*PROBLEM DESCRIPTION:*
Among the lines below, keep only those from the one containing "Startseite (900, 104)" through the one containing "January 2026 (699, 662)", and reproduce them exactly.

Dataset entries
====================

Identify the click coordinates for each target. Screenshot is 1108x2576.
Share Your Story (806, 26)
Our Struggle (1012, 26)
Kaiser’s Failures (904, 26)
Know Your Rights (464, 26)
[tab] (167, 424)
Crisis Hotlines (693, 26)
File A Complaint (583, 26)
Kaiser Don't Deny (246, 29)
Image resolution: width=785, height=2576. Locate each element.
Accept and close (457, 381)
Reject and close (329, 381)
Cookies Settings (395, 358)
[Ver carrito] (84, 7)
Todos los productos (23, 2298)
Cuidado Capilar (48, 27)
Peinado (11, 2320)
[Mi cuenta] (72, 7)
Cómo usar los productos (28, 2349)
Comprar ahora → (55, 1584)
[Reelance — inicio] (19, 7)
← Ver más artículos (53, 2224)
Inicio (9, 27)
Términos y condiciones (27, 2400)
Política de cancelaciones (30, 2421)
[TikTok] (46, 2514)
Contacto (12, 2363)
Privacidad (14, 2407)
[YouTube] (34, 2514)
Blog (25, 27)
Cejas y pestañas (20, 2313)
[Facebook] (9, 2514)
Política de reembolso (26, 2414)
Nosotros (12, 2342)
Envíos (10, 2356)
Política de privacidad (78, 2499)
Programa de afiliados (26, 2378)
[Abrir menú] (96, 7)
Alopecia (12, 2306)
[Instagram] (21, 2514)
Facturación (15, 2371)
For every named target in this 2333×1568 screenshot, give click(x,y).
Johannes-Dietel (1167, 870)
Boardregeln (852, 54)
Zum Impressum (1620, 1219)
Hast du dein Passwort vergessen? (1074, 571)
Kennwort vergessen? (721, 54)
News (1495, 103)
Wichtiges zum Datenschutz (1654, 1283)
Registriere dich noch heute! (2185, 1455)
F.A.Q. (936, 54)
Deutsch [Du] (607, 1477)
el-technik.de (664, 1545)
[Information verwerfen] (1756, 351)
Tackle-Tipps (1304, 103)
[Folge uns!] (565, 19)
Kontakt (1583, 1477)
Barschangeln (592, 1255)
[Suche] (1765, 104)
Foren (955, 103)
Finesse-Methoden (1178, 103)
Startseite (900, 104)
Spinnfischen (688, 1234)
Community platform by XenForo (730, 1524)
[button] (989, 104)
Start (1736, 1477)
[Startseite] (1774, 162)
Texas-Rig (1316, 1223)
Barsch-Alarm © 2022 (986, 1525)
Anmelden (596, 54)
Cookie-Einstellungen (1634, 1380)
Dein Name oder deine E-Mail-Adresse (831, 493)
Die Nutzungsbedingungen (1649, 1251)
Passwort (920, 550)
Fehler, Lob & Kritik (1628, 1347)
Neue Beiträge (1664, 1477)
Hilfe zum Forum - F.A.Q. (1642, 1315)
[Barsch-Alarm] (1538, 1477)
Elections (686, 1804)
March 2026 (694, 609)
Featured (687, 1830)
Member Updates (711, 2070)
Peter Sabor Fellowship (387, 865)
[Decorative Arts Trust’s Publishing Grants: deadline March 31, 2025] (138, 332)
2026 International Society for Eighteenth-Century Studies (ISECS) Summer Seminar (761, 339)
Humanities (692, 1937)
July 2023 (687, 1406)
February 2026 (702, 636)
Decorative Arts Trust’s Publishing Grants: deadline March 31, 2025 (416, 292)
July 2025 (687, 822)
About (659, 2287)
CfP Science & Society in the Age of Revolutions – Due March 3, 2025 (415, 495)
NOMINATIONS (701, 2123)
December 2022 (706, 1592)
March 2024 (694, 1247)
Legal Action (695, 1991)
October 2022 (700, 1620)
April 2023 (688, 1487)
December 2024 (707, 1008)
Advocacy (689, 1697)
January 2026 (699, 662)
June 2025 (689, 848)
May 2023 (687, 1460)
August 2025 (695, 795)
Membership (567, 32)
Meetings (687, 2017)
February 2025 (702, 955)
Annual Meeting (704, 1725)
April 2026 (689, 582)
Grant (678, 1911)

====================

*WRITTEN REPLY:*
Startseite (900, 104)
Spinnfischen (688, 1234)
Community platform by XenForo (730, 1524)
[button] (989, 104)
Start (1736, 1477)
[Startseite] (1774, 162)
Texas-Rig (1316, 1223)
Barsch-Alarm © 2022 (986, 1525)
Anmelden (596, 54)
Cookie-Einstellungen (1634, 1380)
Dein Name oder deine E-Mail-Adresse (831, 493)
Die Nutzungsbedingungen (1649, 1251)
Passwort (920, 550)
Fehler, Lob & Kritik (1628, 1347)
Neue Beiträge (1664, 1477)
Hilfe zum Forum - F.A.Q. (1642, 1315)
[Barsch-Alarm] (1538, 1477)
Elections (686, 1804)
March 2026 (694, 609)
Featured (687, 1830)
Member Updates (711, 2070)
Peter Sabor Fellowship (387, 865)
[Decorative Arts Trust’s Publishing Grants: deadline March 31, 2025] (138, 332)
2026 International Society for Eighteenth-Century Studies (ISECS) Summer Seminar (761, 339)
Humanities (692, 1937)
July 2023 (687, 1406)
February 2026 (702, 636)
Decorative Arts Trust’s Publishing Grants: deadline March 31, 2025 (416, 292)
July 2025 (687, 822)
About (659, 2287)
CfP Science & Society in the Age of Revolutions – Due March 3, 2025 (415, 495)
NOMINATIONS (701, 2123)
December 2022 (706, 1592)
March 2024 (694, 1247)
Legal Action (695, 1991)
October 2022 (700, 1620)
April 2023 (688, 1487)
December 2024 (707, 1008)
Advocacy (689, 1697)
January 2026 (699, 662)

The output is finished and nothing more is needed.